** Task list **
a: Answer these questions from the passage on Jane, Missouri:
(i) What ZIP code did Jane have before?
(ii) In what year did Jane re-incorporate?
(iii) How far is Pineville from Jane, and in which direction?
b: Write the next part of the passage on the village of Jane, Missouri, picking up after its final sentence.

** Quoted passage **
Jane is a village in McDonald County, Missouri, United States. It is located on Route 90 at its intersection with U.S. Route 71. The original settlement is approximately one mile east on an older alignment of US 71. It had been an unincorporated community for many years, and previously had the ZIP code of 64846, though rural delivery is currently managed from the post office in Anderson. Jane now shares the ZIP code of 64856 with Pineville, the county seat, and the post office which had previously been charged with rural mail delivery prior to its scaling back of operations.

Jane re-incorporated in 2005 after a petition-drive of local residents, in order to block possible annexation by Pineville, five miles to the northwest. Pineville had greatly expanded the city limit with the opening of the widened US 71 (later named Interstate 49) highway, to its west. In 2006, the village of Jane again expanded southward from its original boundaries to include a large section of US 71 at the behest of the McDonald County planning commission. It now extends south to within a half-mile of the Arkansas state line, abutting with the unincorporated Caverna, and running primarily along the US 71 corridor.

** Recorded information **
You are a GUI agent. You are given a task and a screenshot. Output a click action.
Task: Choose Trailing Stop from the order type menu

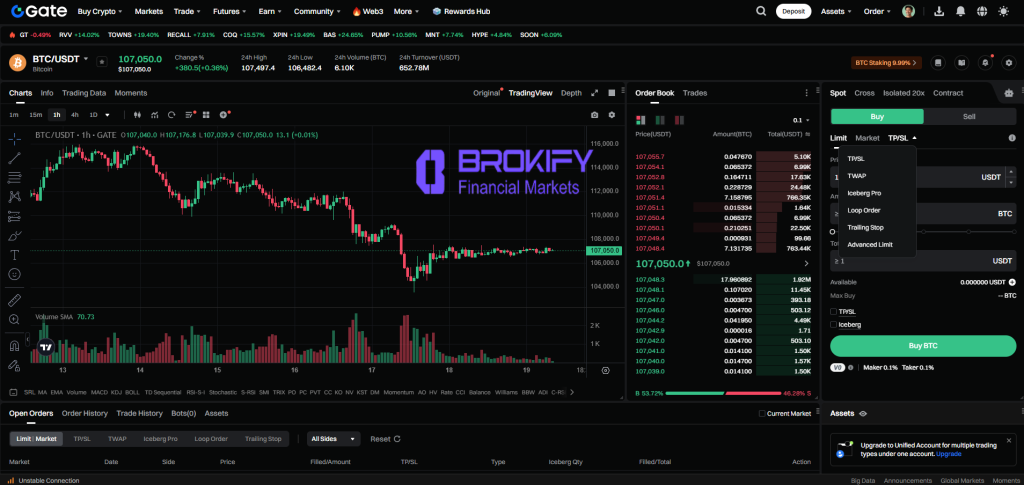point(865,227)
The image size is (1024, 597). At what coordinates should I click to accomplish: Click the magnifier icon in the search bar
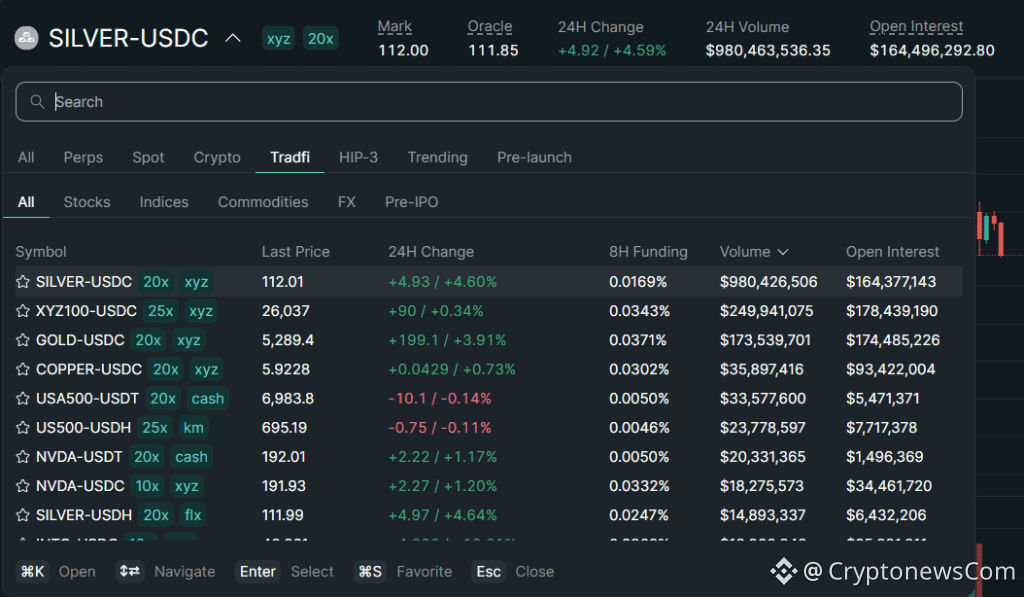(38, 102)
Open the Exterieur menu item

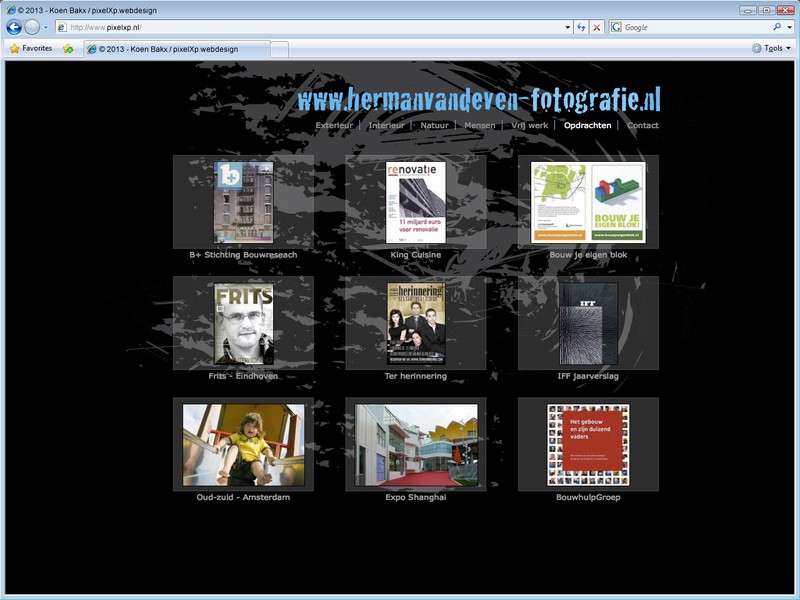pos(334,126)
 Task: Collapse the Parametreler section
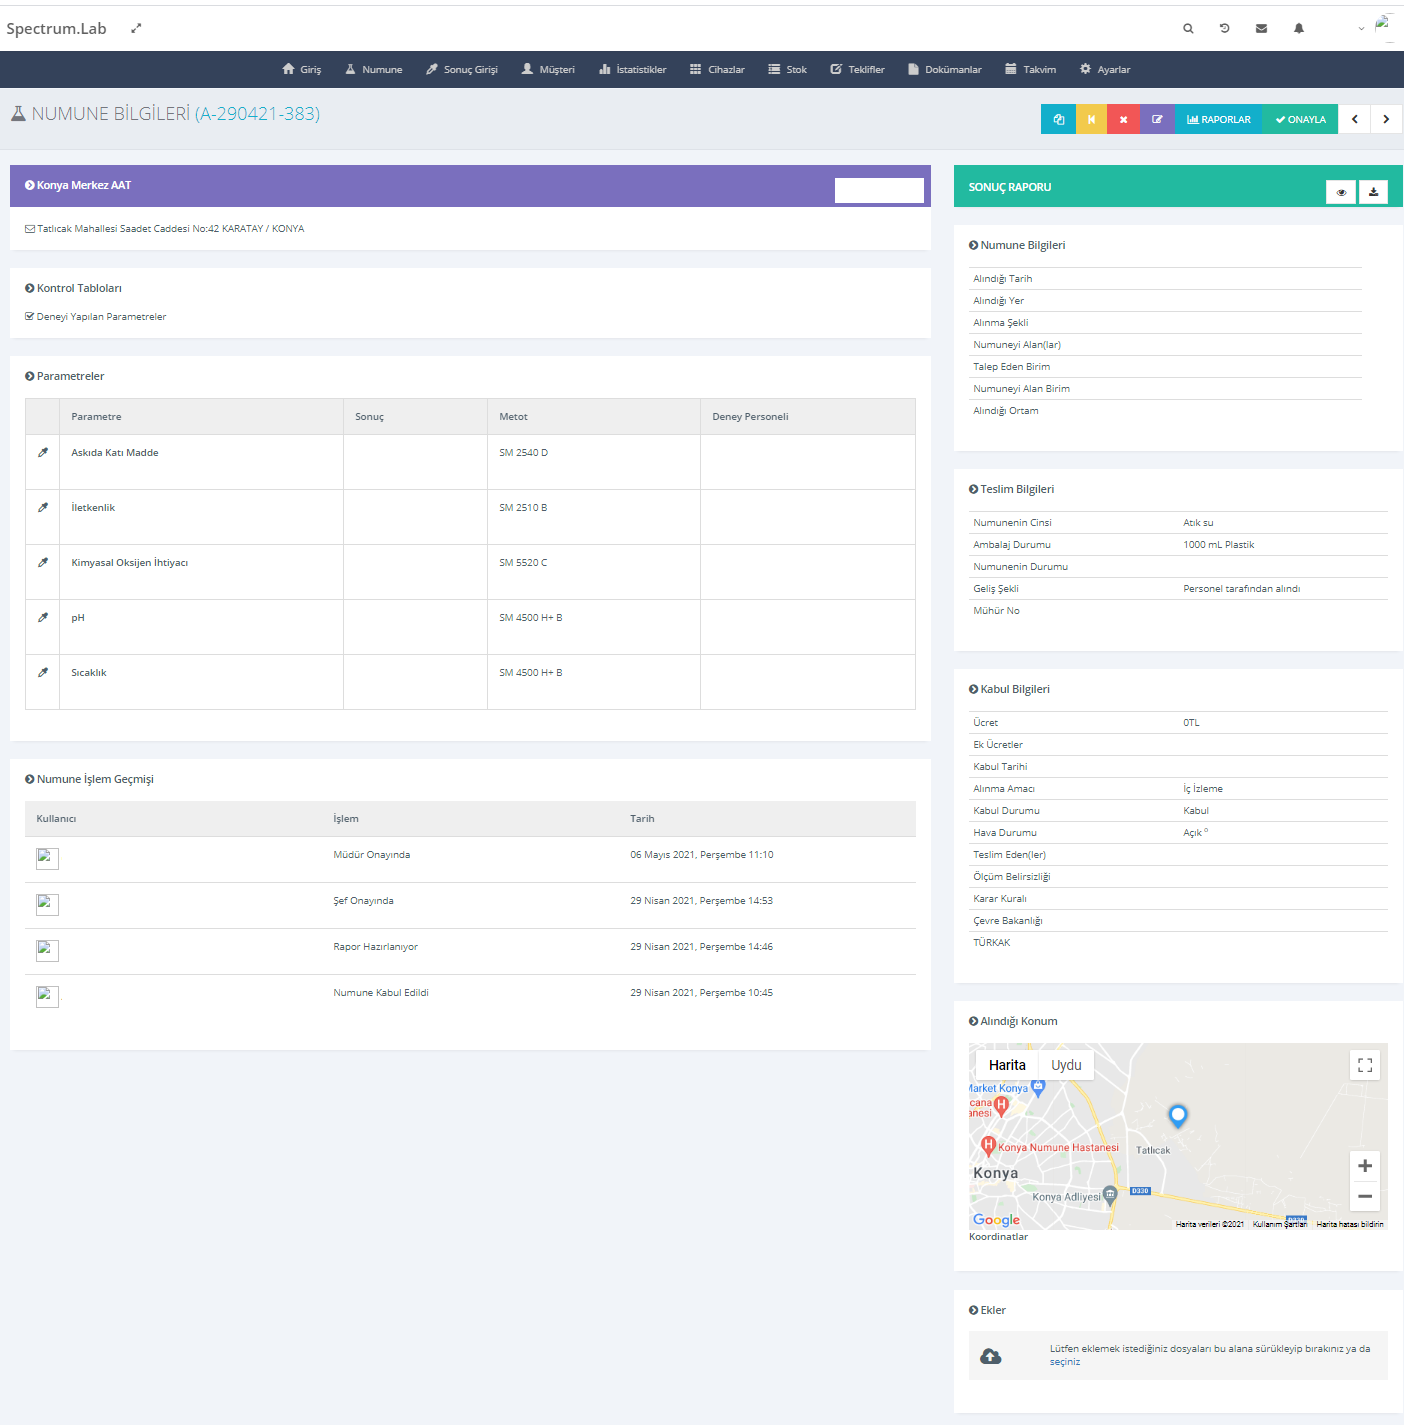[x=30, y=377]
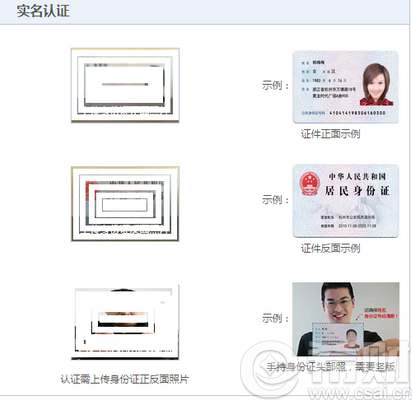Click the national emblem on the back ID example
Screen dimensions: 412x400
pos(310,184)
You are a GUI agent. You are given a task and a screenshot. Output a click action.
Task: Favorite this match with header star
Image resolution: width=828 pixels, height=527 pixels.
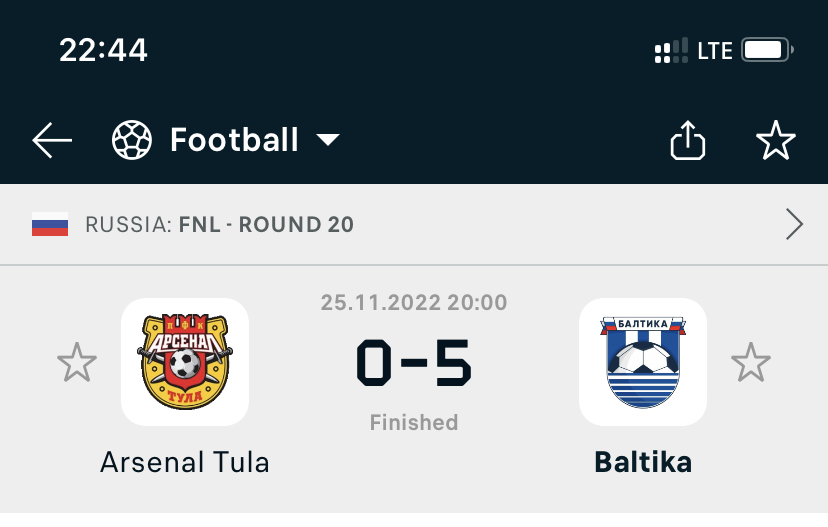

** Response list **
a:
(i) 64846
(ii) 2005
(iii) Five miles to the northwest

b:
Municipal services include a volunteer fire department, rural water and sewer service that is tied via a lift-pump system with the sewage treatment plant in Bella Vista, Arkansas. Funding for the sewer system was provided by a municipal bond voted on by the residents in 2008, with the payback coming directly from those served. Electric power for the area is supplied by New-Mac Electric Company, a cooperative based in Neosho.

White Rock Elementary School, part of McDonald County R-I School District, is located near the village center.

Law enforcement and 911 services are provided by the McDonald County Sheriff's Office, located in Pineville.

Overview
Jane is part of the Fayetteville–Springdale–Rogers, AR-MO Metropolitan Statistical Area.

Jane is notable in that it is what some consider the epicenter of economic development in McDonald County as it is currently the only municipality in the county hosting a Walmart store.  Walmart's corporate headquarters are in nearby Bentonville, Arkansas. Of interest is a satellite of the McDonald County Sheriff's Office, located within the Walmart store building. Walmart also operates a large Data Center nicknamed Area 71, near Jane.

Demographics

2015 American Community Survey
As of the 2015 American Community Survey, the racial makeup of the city was:
95.7% White
1.3% American Indian and Alaska Native
0.4% Some other race
2.6% Two or more races
35.4% Hispanic or Latino (of any race)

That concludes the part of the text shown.